My husband and I were talking about my giving up the role of playing a “political correctness” cop on the online depression support group I co-moderate. Someone wrote to me irked that a wrong term had been used to describe a certain diagnosis. Instead of being my people-pleasing self, I said I was really sorry that she was offended, but I couldn’t censor everything on the site.

“But you had the same defensive reaction when your sister called someone ‘cra cra,’ this last past weekend,” my husband said.

I’m not sure why I snapped this time and not when she said it a few days earlier.
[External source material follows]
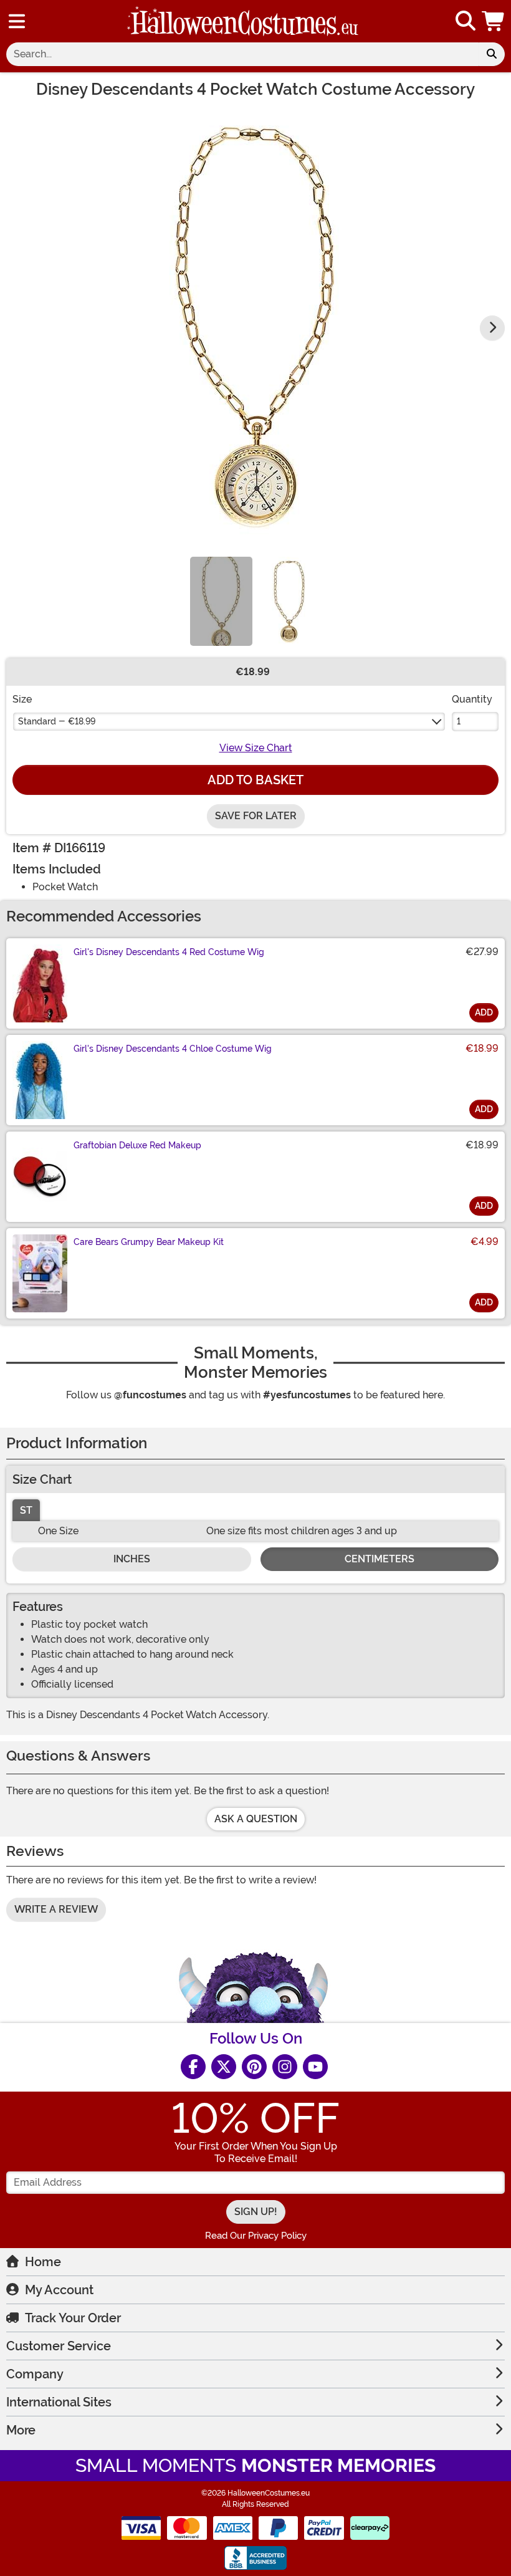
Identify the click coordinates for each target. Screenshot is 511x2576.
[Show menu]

I figure my brain is like those quarter machines at an arcade. You think you just need one more to tip over like 20 quarters. But the quarters hang on—tantalizing you until you put another one in. Finally, five bucks later, you hear that divine sound of coins falling.
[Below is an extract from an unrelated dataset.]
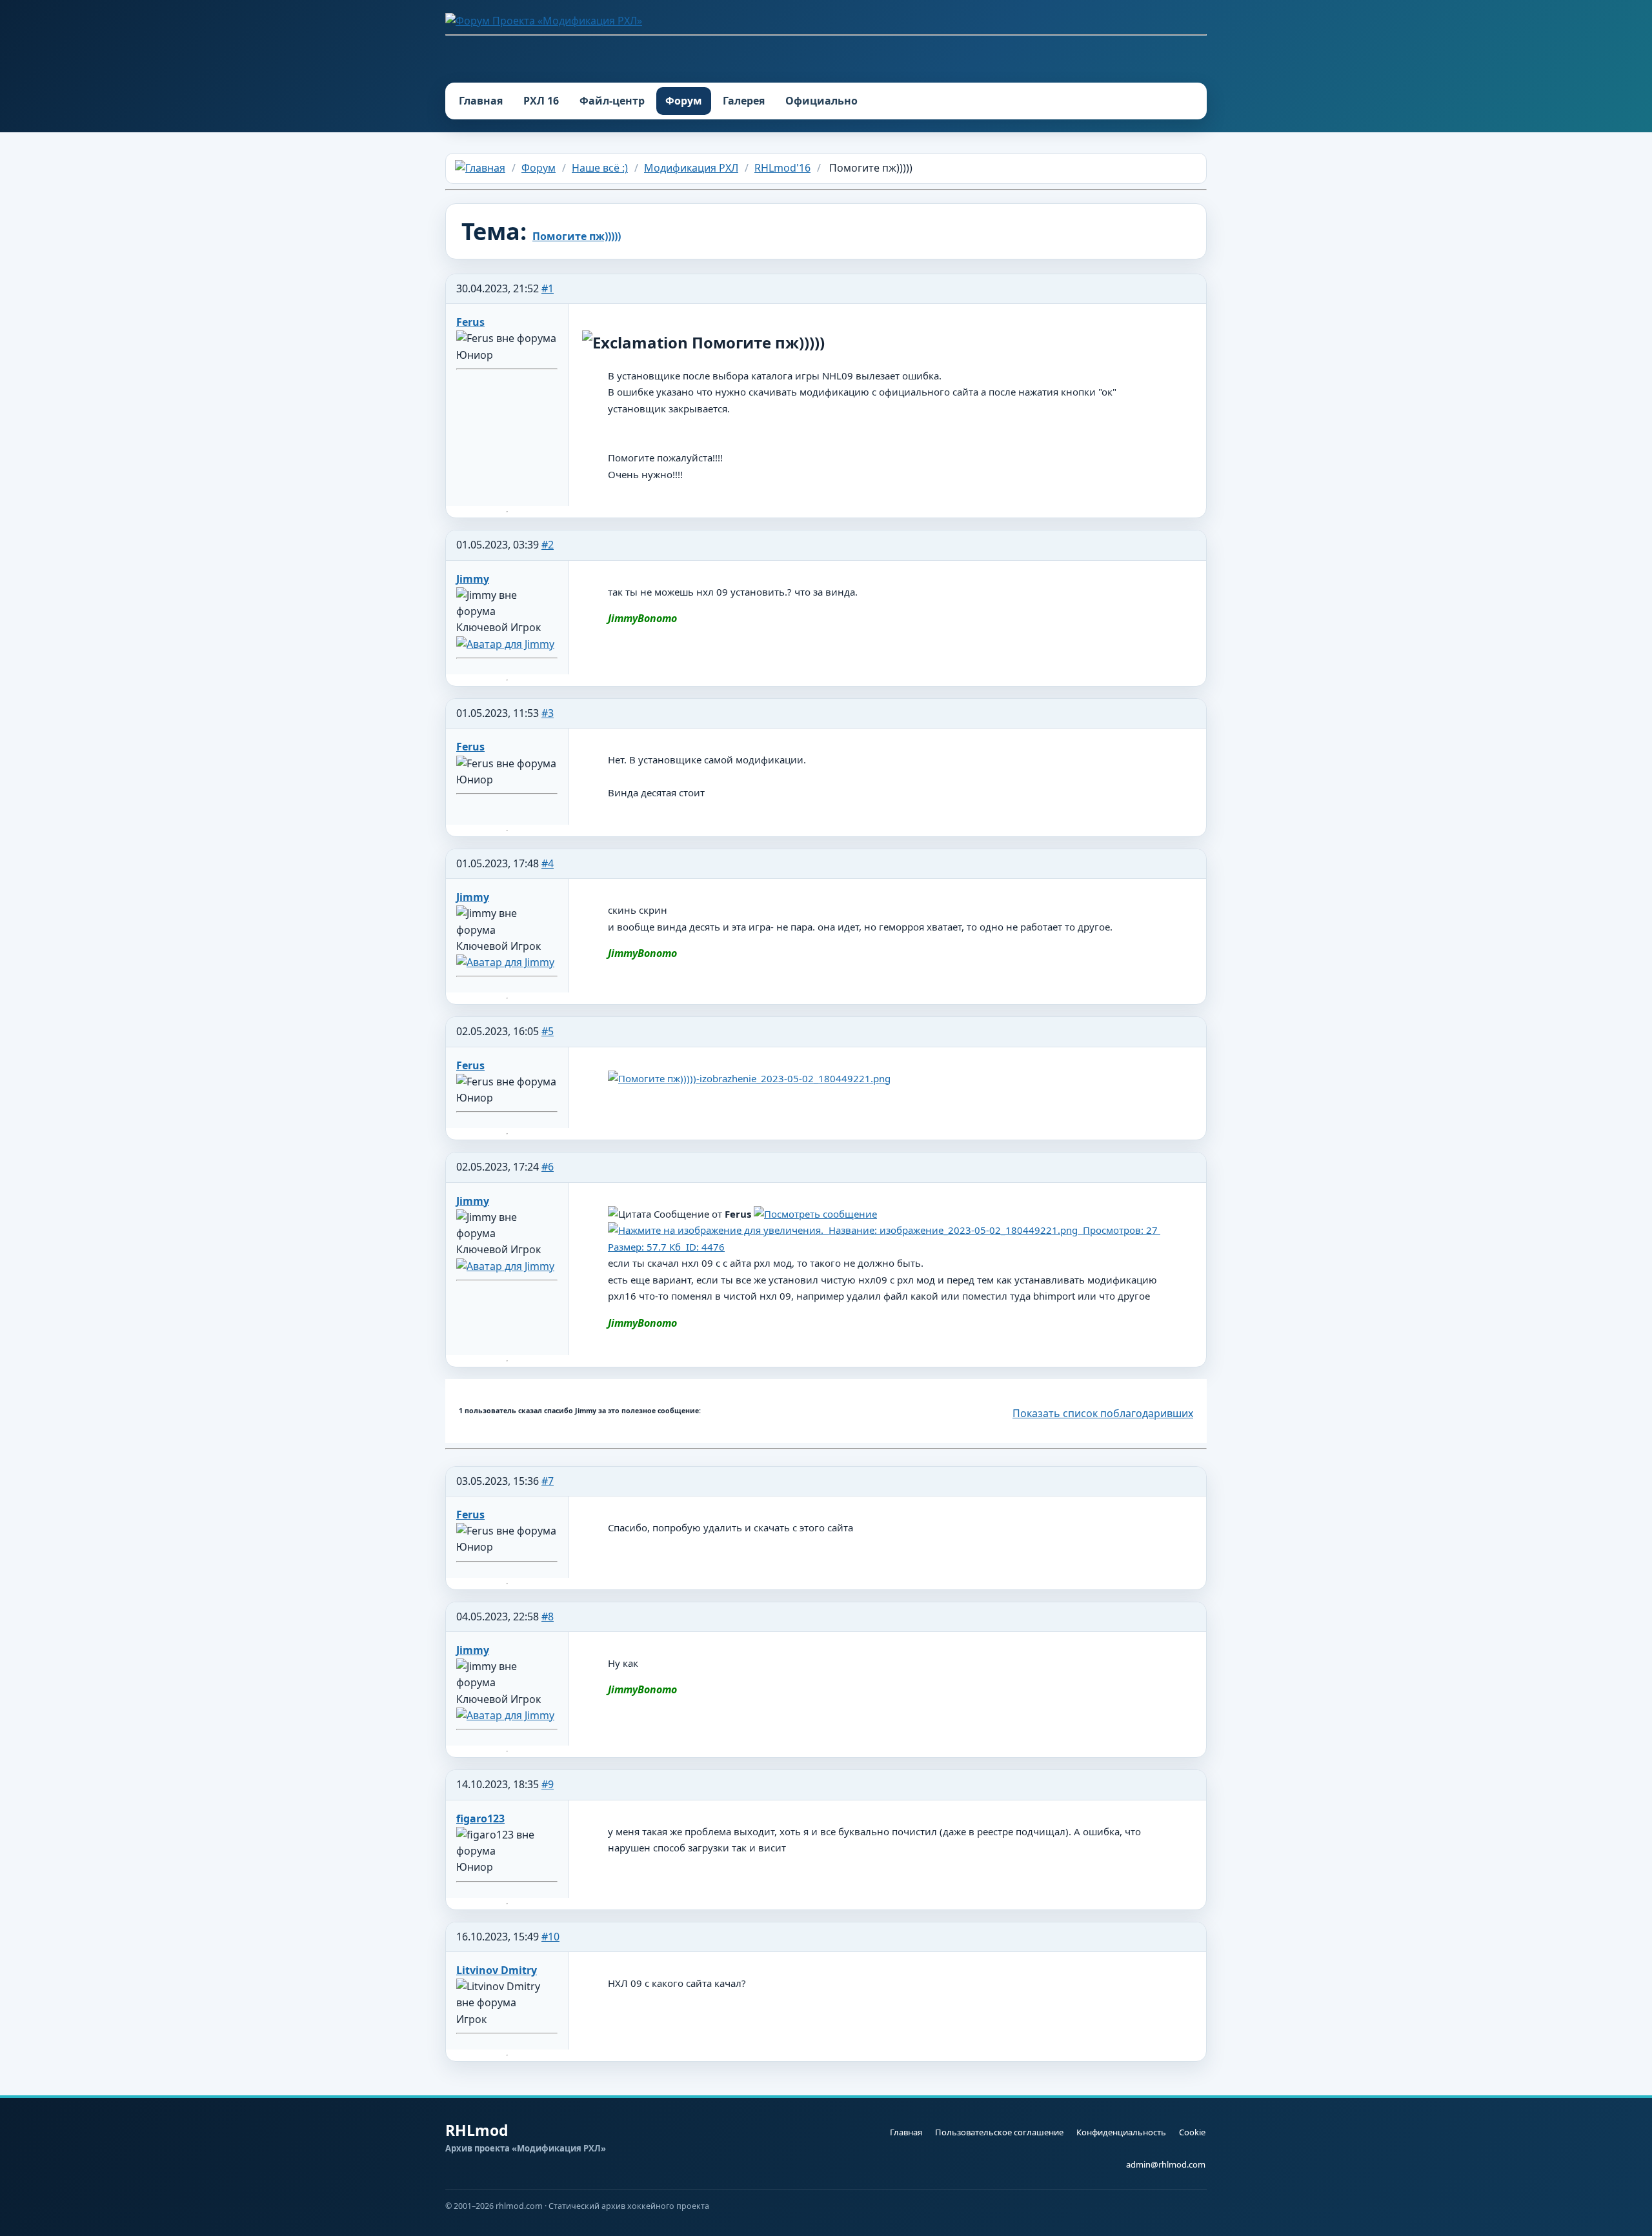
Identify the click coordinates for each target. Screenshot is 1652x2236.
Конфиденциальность (1121, 2132)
“Do you have any idea of how many times I put up with insensitive talk about depression and bipolar?” I asked him in response.

“I’m going to say the average is about three times a day that someone insults me and I have to keep my mouth shut.”

I don’t leave any room for him to comment.

I’m snapping.

“Let’s take this week,” I said. “Remember when Ellen was over for dinner and she said that her friend told her he was on Lexepro, but he had not told a soul because he’s ashamed of it. It was this skeleton in his closet.”

“My God,” I said, “Why should he tell anyone? We all know taking Lexepro or any such happy pill is for weak, spineless, cowardly people. Hell, for taking the easy way out and popping that antidepressant, he rightly should lose everyone’s respect!”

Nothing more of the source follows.